* _What you are asked to do_: Each line below is to be copied exactly; images do not go into the copy.

Stored data entries

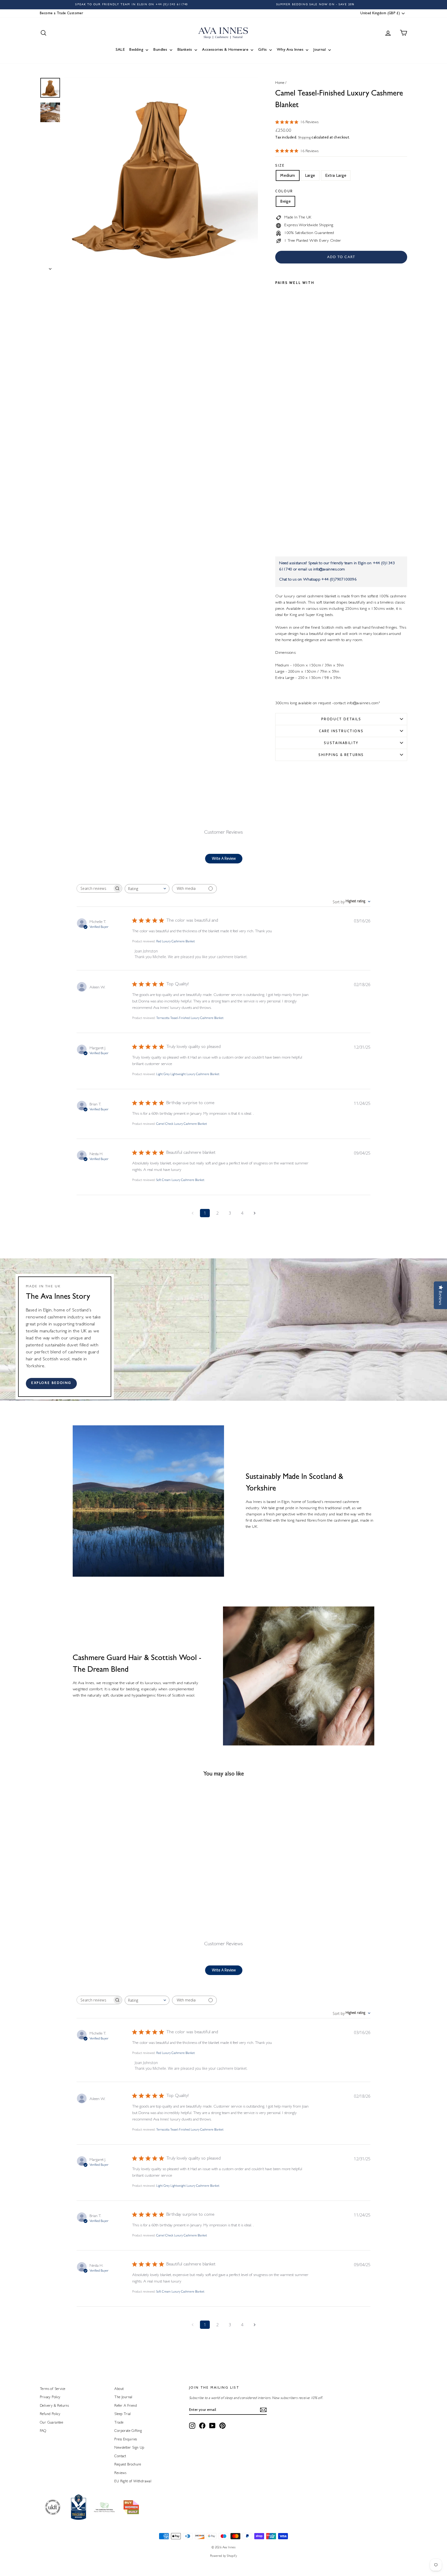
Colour (284, 191)
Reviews (120, 2473)
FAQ (43, 2431)
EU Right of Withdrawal (132, 2481)
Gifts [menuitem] (262, 50)
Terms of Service (52, 2389)
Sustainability (341, 743)
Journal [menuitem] (319, 50)
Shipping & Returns (341, 755)
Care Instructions (341, 731)
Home (280, 83)
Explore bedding (51, 1383)
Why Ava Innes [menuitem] (290, 50)
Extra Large (335, 175)
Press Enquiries (125, 2439)
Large (310, 175)
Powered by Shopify (223, 2556)
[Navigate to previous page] (192, 1213)
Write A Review (224, 858)
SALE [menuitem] (120, 50)
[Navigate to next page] (254, 1213)
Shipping (304, 138)
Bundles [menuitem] (160, 50)
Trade (118, 2423)
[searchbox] (95, 888)
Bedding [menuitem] (136, 50)
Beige (285, 201)
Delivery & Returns (54, 2406)
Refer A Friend (125, 2406)
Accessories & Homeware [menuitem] (225, 50)
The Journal (123, 2397)
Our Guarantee (51, 2423)
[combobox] (147, 888)
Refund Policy (50, 2414)
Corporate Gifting (128, 2431)
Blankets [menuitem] (184, 50)
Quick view (84, 1874)
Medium (287, 175)
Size (280, 165)
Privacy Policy (50, 2397)
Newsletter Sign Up (129, 2448)
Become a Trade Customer (61, 13)
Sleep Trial (122, 2414)
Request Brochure (127, 2465)
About (119, 2389)
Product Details (341, 719)
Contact (120, 2456)
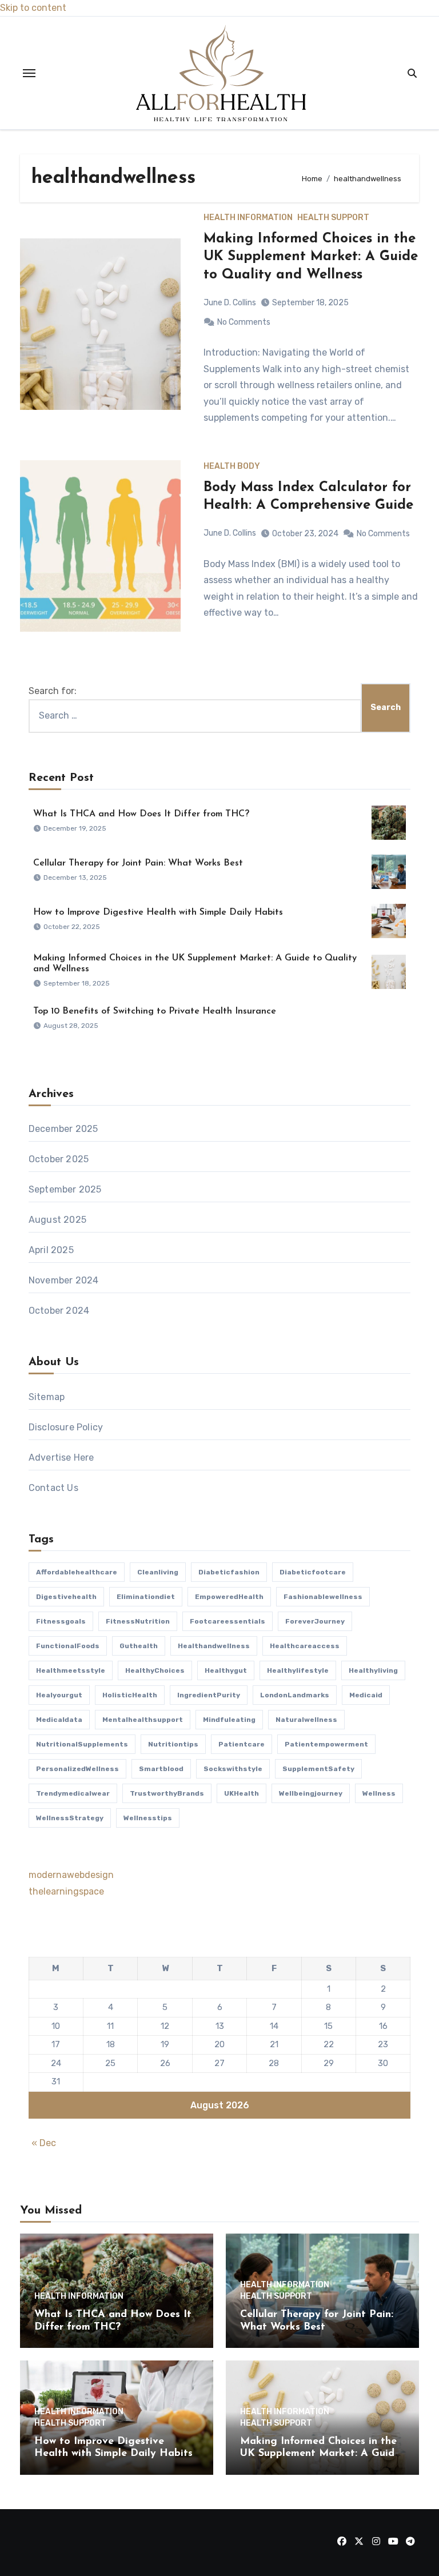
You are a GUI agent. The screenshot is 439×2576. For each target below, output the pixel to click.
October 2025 (59, 1159)
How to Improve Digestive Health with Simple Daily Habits (158, 912)
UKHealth (241, 1793)
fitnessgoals (61, 1621)
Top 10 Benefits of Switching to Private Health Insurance (154, 1011)
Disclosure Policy (66, 1427)
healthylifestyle (298, 1670)
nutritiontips (173, 1744)
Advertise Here (61, 1457)
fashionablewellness (323, 1597)
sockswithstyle (232, 1769)
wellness (379, 1793)
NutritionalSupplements (82, 1744)
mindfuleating (229, 1720)
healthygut (226, 1670)
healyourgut (59, 1695)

* _Result of the exercise_:
Colour (284, 191)
Reviews (120, 2473)
FAQ (43, 2431)
EU Right of Withdrawal (132, 2481)
Gifts [menuitem] (262, 50)
Terms of Service (52, 2389)
Sustainability (341, 743)
Journal [menuitem] (319, 50)
Shipping & Returns (341, 755)
Care Instructions (341, 731)
Home (280, 83)
Explore bedding (51, 1383)
Why Ava Innes [menuitem] (290, 50)
Extra Large (335, 175)
Press Enquiries (125, 2439)
Large (310, 175)
Powered by Shopify (223, 2556)
[Navigate to previous page] (192, 1213)
Write A Review (224, 858)
SALE [menuitem] (120, 50)
[Navigate to next page] (254, 1213)
Shipping (304, 138)
Bundles [menuitem] (160, 50)
Trade (118, 2423)
[searchbox] (95, 888)
Bedding [menuitem] (136, 50)
Beige (285, 201)
Delivery & Returns (54, 2406)
Refer A Friend (125, 2406)
Accessories & Homeware [menuitem] (225, 50)
The Journal (123, 2397)
Our Guarantee (51, 2423)
[combobox] (147, 888)
Refund Policy (50, 2414)
Corporate Gifting (128, 2431)
Blankets [menuitem] (184, 50)
Quick view (84, 1874)
Medium (287, 175)
Size (280, 165)
Privacy Policy (50, 2397)
Newsletter Sign Up (129, 2448)
Become a Trade Customer (61, 13)
Sleep Trial (122, 2414)
Request Brochure (127, 2465)
About (119, 2389)
Product Details (341, 719)
Contact (120, 2456)
You are a GUI agent. The screenshot is 439×2576. For each target below, output the pixel to click.
October 2025 (59, 1159)
How to Improve Digestive Health with Simple Daily Habits (158, 912)
UKHealth (241, 1793)
fitnessgoals (61, 1621)
Top 10 Benefits of Switching to Private Health Insurance (154, 1011)
Disclosure Policy (66, 1427)
healthylifestyle (298, 1670)
nutritiontips (173, 1744)
Advertise Here (61, 1457)
fashionablewellness (323, 1597)
sockswithstyle (232, 1769)
wellness (379, 1793)
NutritionalSupplements (82, 1744)
mindfuleating (229, 1720)
healthygut (226, 1670)
healyourgut (59, 1695)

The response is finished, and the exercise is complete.